Biography of Sid Resnick

Resnick joined the Cornell faculty in 1987 after nine years at Colorado State University, six years at Stanford University, and two years at the Technion, in Haifa, Israel. He has also held visiting appointments at several institutions, including the University of Amsterdam and the Amsterdam Mathematics Center; the Australian National University and CSIRO, in Canberra, Australia; the Technion in Israel (as a Lady Davis Fellow); Sussex University, in Brighton, UK (as a Science and Engineering Research Council Fellow), Erasmus University, in Rotterdam, The Netherlands; and ETH Zurich. Resnick is a fellow of the Institute of Mathematical Statistics, and while at Colorado State was an Oliver Pennock Distinguished Service Award winner. He was on the Bernoulli Society Committee for Conferences in Stochastic Processes and was on the program committee of the First World Congress of the Bernoulli Society in Tashkent, USSR.

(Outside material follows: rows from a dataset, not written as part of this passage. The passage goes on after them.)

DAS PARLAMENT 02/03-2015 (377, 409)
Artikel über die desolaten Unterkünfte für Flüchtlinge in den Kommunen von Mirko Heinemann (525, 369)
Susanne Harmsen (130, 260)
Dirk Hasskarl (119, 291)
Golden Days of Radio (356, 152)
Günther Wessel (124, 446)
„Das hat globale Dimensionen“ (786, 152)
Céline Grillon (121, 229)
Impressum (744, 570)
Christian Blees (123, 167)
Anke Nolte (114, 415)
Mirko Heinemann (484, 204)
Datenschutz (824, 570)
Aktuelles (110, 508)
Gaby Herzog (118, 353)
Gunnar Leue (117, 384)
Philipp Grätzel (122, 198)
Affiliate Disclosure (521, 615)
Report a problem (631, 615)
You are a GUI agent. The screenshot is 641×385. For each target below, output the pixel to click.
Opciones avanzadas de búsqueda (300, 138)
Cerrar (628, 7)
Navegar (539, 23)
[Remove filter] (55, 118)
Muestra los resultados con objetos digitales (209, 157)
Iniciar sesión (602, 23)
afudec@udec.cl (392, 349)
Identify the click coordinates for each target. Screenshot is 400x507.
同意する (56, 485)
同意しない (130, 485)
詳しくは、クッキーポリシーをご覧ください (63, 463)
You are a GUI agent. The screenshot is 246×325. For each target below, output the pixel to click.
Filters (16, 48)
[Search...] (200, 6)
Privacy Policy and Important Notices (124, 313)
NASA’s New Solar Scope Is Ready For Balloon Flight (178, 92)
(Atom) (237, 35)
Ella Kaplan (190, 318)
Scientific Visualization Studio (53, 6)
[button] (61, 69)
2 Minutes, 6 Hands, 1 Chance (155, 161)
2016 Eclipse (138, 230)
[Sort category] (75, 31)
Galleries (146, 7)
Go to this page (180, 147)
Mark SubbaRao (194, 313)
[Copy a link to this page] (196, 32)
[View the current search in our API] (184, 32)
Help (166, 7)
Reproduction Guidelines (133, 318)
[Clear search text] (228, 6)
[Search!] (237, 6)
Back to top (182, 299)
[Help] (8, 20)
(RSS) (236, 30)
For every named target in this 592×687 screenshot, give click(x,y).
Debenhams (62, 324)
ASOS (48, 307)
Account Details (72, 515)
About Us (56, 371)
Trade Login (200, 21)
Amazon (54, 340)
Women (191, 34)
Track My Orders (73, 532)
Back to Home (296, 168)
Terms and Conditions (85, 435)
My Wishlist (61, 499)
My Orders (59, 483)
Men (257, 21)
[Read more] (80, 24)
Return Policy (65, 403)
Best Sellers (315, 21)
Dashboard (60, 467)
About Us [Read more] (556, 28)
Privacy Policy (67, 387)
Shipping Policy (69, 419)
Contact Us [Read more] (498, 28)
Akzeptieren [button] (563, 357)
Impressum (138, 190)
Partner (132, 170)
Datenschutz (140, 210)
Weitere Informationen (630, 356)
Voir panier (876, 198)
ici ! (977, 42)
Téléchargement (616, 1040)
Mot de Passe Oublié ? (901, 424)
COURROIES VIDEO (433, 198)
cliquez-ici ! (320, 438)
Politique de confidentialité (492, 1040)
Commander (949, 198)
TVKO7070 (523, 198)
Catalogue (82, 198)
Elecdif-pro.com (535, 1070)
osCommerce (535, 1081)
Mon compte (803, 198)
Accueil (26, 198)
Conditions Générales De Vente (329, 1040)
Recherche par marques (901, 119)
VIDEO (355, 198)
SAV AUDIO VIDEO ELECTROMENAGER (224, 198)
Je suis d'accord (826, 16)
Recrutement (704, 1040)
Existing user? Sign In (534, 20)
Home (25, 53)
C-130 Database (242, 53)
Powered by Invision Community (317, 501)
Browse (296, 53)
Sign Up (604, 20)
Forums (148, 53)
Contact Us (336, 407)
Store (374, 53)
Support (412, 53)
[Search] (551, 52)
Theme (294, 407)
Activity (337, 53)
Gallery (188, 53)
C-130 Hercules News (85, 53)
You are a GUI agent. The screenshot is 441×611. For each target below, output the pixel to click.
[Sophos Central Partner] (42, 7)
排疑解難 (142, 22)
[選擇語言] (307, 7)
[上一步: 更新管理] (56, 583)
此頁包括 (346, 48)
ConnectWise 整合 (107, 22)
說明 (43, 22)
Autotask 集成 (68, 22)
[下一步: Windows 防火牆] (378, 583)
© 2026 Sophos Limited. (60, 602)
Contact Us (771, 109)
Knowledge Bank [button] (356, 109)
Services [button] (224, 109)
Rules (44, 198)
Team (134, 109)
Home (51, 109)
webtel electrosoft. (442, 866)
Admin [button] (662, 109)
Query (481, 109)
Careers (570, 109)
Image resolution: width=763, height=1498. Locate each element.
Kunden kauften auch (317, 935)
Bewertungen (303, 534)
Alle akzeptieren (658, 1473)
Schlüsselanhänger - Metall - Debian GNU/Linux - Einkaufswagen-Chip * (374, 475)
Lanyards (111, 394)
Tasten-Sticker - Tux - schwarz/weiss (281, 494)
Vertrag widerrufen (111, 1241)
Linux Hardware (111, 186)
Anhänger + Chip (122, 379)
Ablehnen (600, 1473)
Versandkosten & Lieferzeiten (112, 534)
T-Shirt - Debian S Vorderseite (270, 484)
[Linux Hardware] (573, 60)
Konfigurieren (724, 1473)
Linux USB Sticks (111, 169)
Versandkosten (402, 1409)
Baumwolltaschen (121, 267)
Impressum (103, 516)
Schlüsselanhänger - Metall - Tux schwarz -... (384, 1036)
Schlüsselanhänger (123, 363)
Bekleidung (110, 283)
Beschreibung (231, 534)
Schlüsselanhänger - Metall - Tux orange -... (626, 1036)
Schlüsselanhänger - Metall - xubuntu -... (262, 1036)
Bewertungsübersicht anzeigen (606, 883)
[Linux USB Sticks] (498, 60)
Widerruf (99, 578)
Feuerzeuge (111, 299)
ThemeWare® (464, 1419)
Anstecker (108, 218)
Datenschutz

He is a founding associate editor of Annals of Applied Probability, and a current associate editor of Journal of Applied Probability, Stochastic Models, and The Mathematical Scientist. He is a former associate editor of Stochastic Processes and Their Applications. He served a three-year term on the Council of the Institute of Mathematical Statistics and served on their ad hoc committee on electronic publishing. He is currently an editor for Birkhauser, Boston serving on the boards of the Progress in Probability and Progress in Probability and Its Applications series. He is the author of four books and numerous papers. During the past five years he has served as Director of Cornell's School of Operations Research and Industrial Engineering.

 

17.00 h... Reception

 

The MINI-COURSE on "Heavy tailed analysis" is scheduled on

May 24, May 3, June 7 & June 14, 2005, 13.30-15.15 h., EURANDOM Lecture room LG 1.105

Abstract
The series will survey the mathematical, probabilistic and statistical tools used in heavy tail analysis. Heavy tails are characteristic of phenomena where the probability of an huge value is relatively big. Record breaking insurance losses, financial log-returns, file sizes stored on a server, transmission rates of files are all examples of heavy tailed phenomena. The modeling and statistics of such phenomena are tail dependent and much different than classical modeling and statistical analysis which give primacy to central moments, averages and the normal density, which has a wimpy, light tail. An organizing theme is that many limit relations giving approximations can be viewed as mere applications of continuous maps

Topics

May 24th, 2005
1. Introduction
2. Survey of the theory of regular variation.
3. Survey of weak convergence (spaces: R, sequences, C, D, measures and point measures; vague convergence; relation with regular variation).
Lecture notes

May 31, 2005
1. Tail empirical measure Hill
2. Pickands estimators of tail indices.
Lecture notes

June 7, 2005

1. Asymptotic normality of the tail empirical measure; application to Hill estimator.
2. Applications of the Poisson process; the infinite source Poisson model.
Lecture notes

June 14, 2005
1. Laplace functional
2. Poisson transform; point process method
3. Transformations for heavy tails
4. Sample of topics not covered
Lecture notes

The complete course will be published as EURANDOM report.